---------- Excerpt provided

# Long, Tall, Or Breeder Tanks For Red Bellied Piranhas?



## OfAmethyst (Dec 27, 2017)

What do you think would be the most natural setup for piranhas in terms of dimension? I figured if we can figure out more about the fish we can reduce stresses that they wouldn't be used to in the wild. These are some ideas I've had but, I'd like some experienced opinions and some new facts. I don't see the point of having fish tanks if we can't make the fish happy too. (Please be constructive with the criticism as we're here to learn).

Things I'm taking into consideration:
-Each tank has their pros and cons
-Assume the tank is large enough for multiple piranhas
-Piranha's age
-Piranha's age relative to other piranhas in tank
-Floating plants for head cover
-Plants in general
-Caves for security/breeding
-Varied diet (sinking, floating, veggies, live, frozen, pellets, etc)

--------------------
---------- Listing

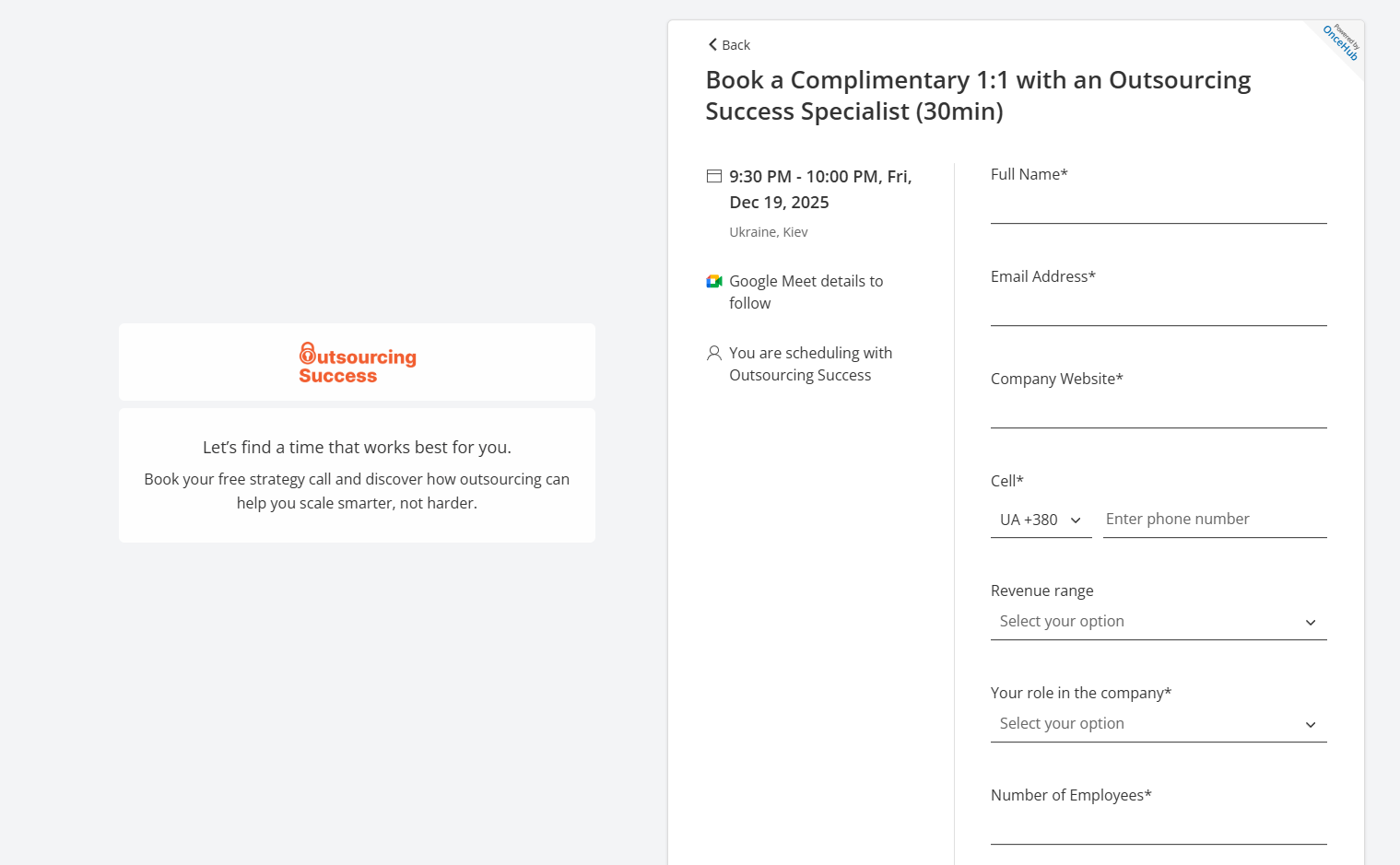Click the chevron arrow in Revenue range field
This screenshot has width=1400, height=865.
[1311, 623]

--------------------
---------- Listing

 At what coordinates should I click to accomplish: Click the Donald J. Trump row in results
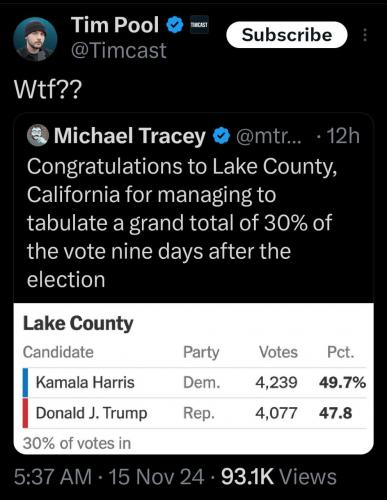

--------------------

Set exercise:
Answer these about the piranha tank post:
(a) On what date was the post made?
(b) How does the poster ask readers to be with their criticism?
(c) What two purposes does the list give for caves?

Result of the task:
(a) Dec 27, 2017
(b) Constructive
(c) Security and breeding